# Paper/metal corner bead



## A. Finelli (Aug 14, 2014)

Hey fellas, I have a bulkhead I need to tape and their are some spots where the framing is a little un-even at the corners and I'm afraid the rock will break if I try and screw in metal corner bead...I saw this paper tape that has metal in it, Flex metal tape? can I use this instead or should I go with the rigid metal corner bead with paper tape attached? Here is the link...
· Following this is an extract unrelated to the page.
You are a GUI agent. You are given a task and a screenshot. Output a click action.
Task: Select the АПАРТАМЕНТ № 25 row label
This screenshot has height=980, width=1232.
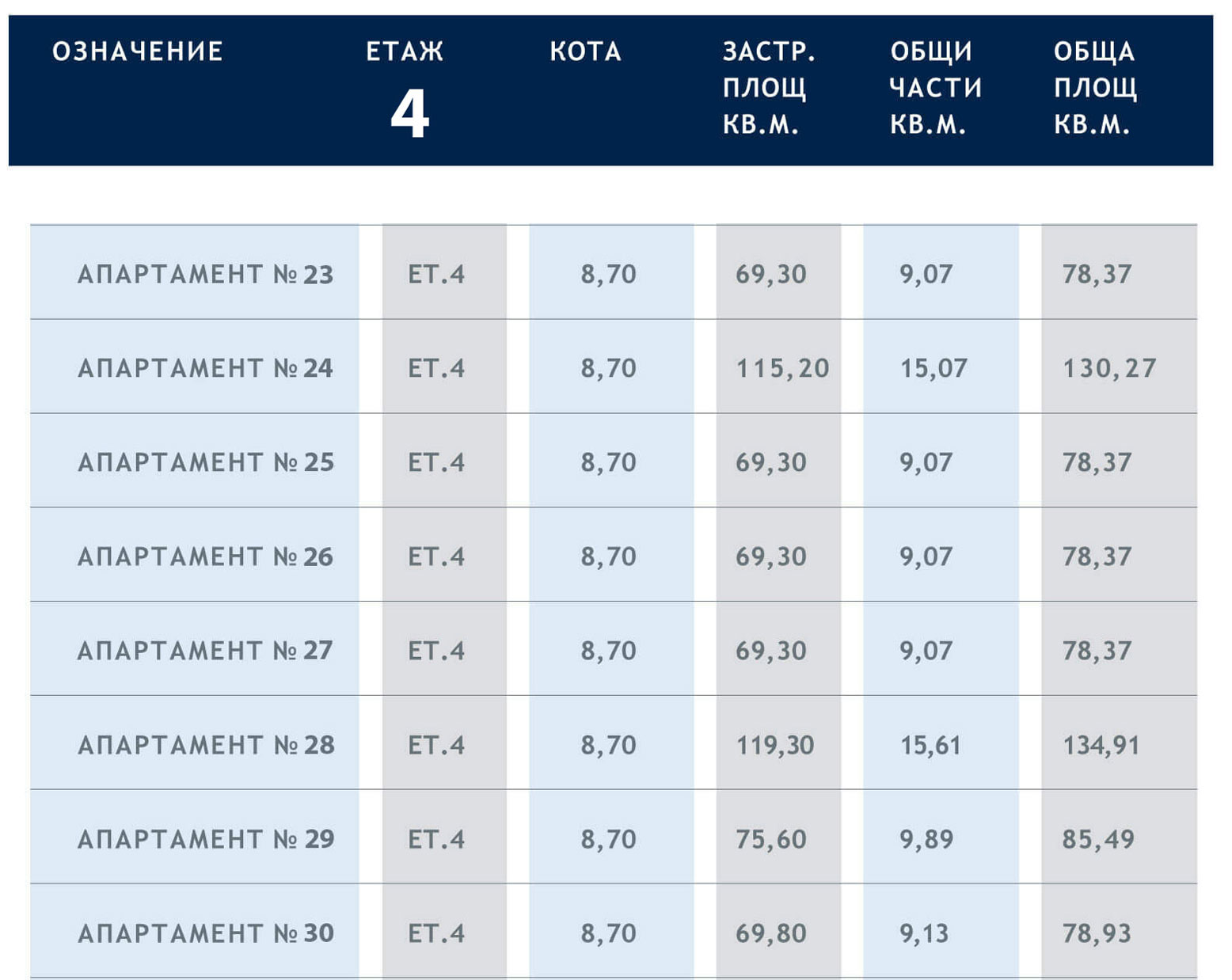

http://www.lowes.com/pd_11813-325-F...RL=?Ntt=corner+bead&page=1&facetInfo=In Store

thanks, anthony


----------



## tjbnwi (Feb 24, 2009)

Try Straight Flex.

Tom


----------



## blacktop (Oct 28, 2012)

tjbnwi said:


> Try Straight Flex.
> 
> Tom


Original ?


----------



## tenon0774 (Feb 7, 2013)

Metal with a clincher.

Or the original ultra flex.


----------



## nickko (Nov 11, 2012)

i never screw bead. Use 1/4 inch crown staples
Nicko


----------



## tenon0774 (Feb 7, 2013)

nickko said:


> i never screw bead. Use 1/4 inch crown staples
> Nicko


Done that too with the vinyl
Works good.


----------



## blacktop (Oct 28, 2012)

... no coat 450


----------



## dielectricunion (Feb 27, 2013)

What about nailing it? It seems like screws really risk distortion and puckering unless youre going over a perfect corner


----------



## blacktop (Oct 28, 2012)

dielectricunion said:


> What about nailing it? It seems like screws really risk distortion and puckering unless youre going over a perfect corner


Nails and screws will back out when the green lumber starts to dry out!
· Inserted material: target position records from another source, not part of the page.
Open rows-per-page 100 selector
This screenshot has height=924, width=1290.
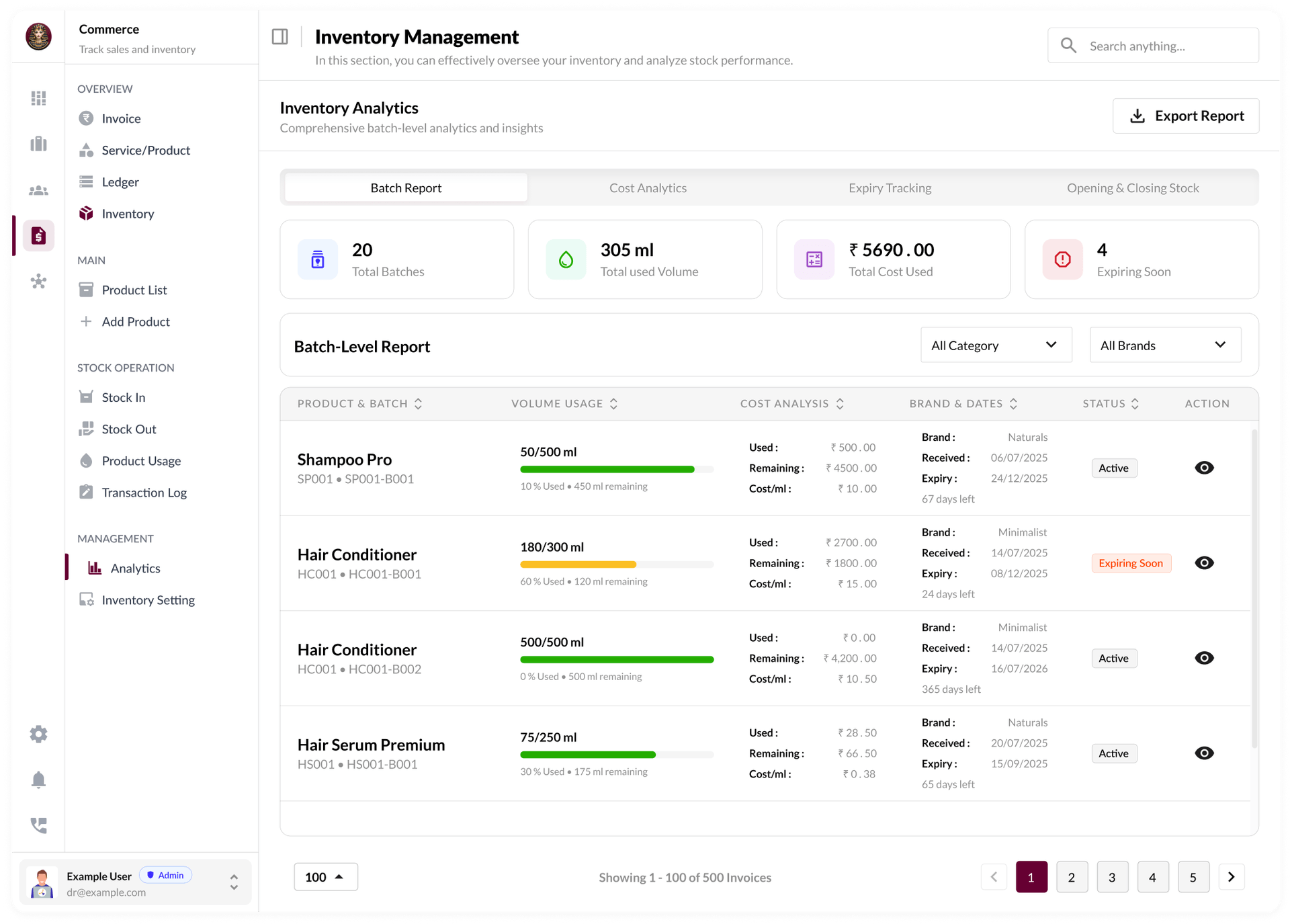coord(325,877)
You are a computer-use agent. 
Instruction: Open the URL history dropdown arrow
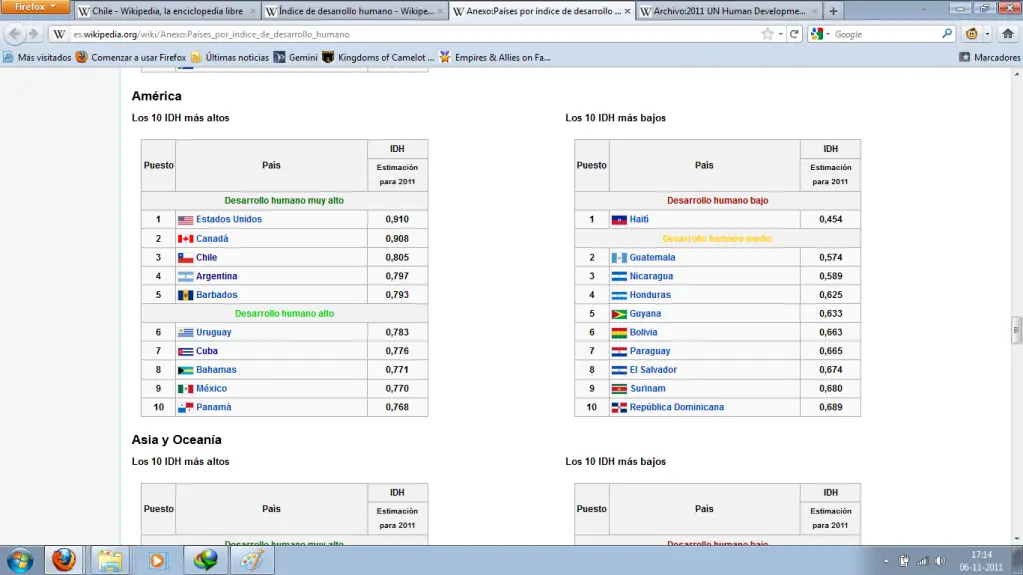[781, 34]
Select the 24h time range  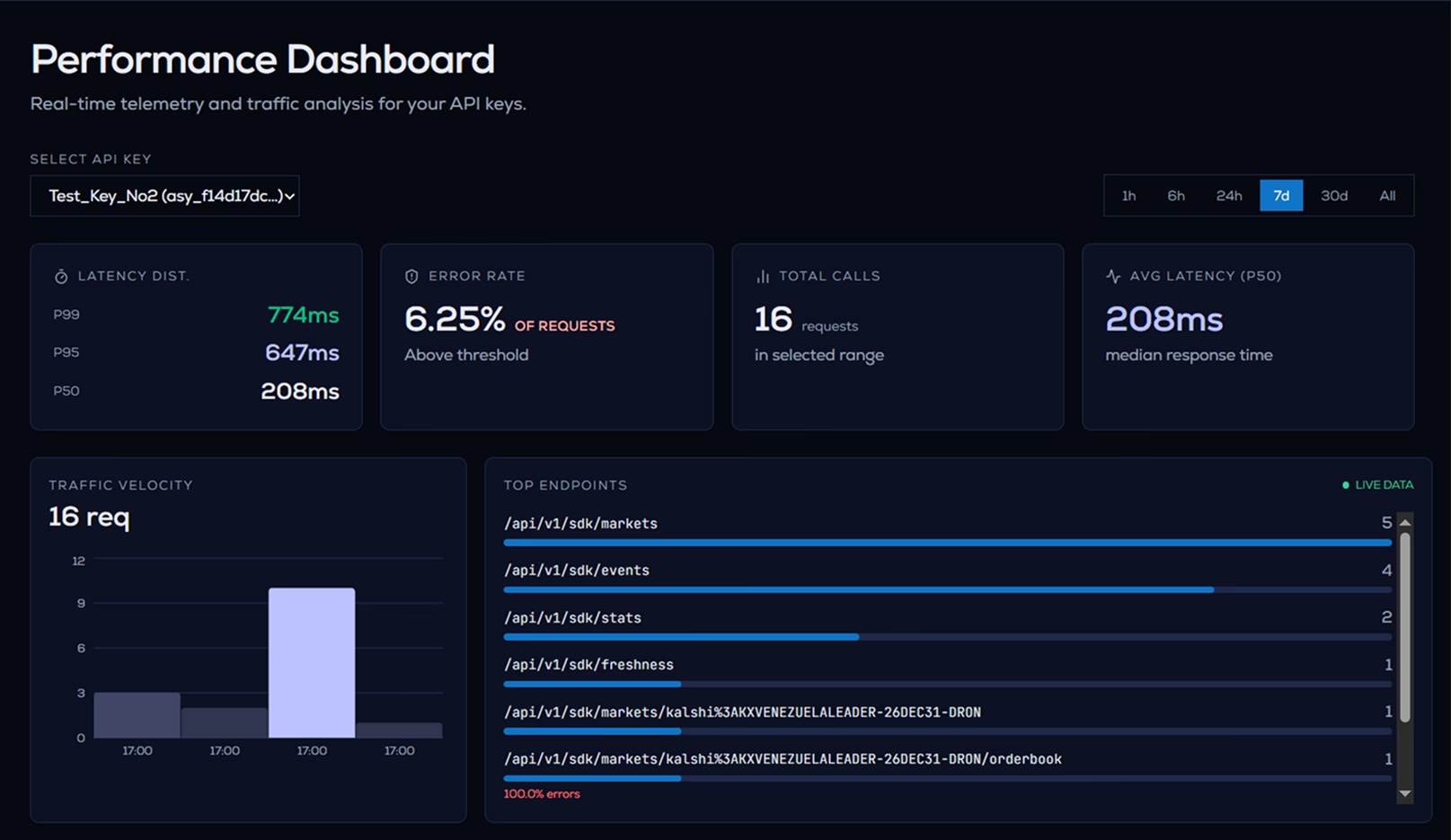click(1229, 196)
Trust me! The lumber is green!!!!!


----------



## tjbnwi (Feb 24, 2009)

blacktop said:


> Original ?


Yes.

Tom


----------



## B.D.R. (May 22, 2007)

I would never screw corner bead on. Clinch and or nail.
Fast set and make it look level and or plumb, and straight.
Or fix the framing.
Do it right.


----------



## icerock drywall (Aug 16, 2012)

A. Finelli said:


> Hey fellas, I have a bulkhead I need to tape and their are some spots where the framing is a little un-even at the corners and I'm afraid the rock will break if I try and screw in metal corner bead...I saw this paper tape that has metal in it, Flex metal tape? can I use this instead or should I go with the rigid metal corner bead with paper tape attached? Here is the link...
> 
> http://www.lowes.com/pd_11813-325-F...RL=?Ntt=corner+bead&page=1&facetInfo=In Store
> 
> thanks, anthony


drill 1/4 holes or where drywall meets spray dap window and door insulation ...this will make it solid 
now use trim-tex mud set bead or glue and staple on corner ...job done!


----------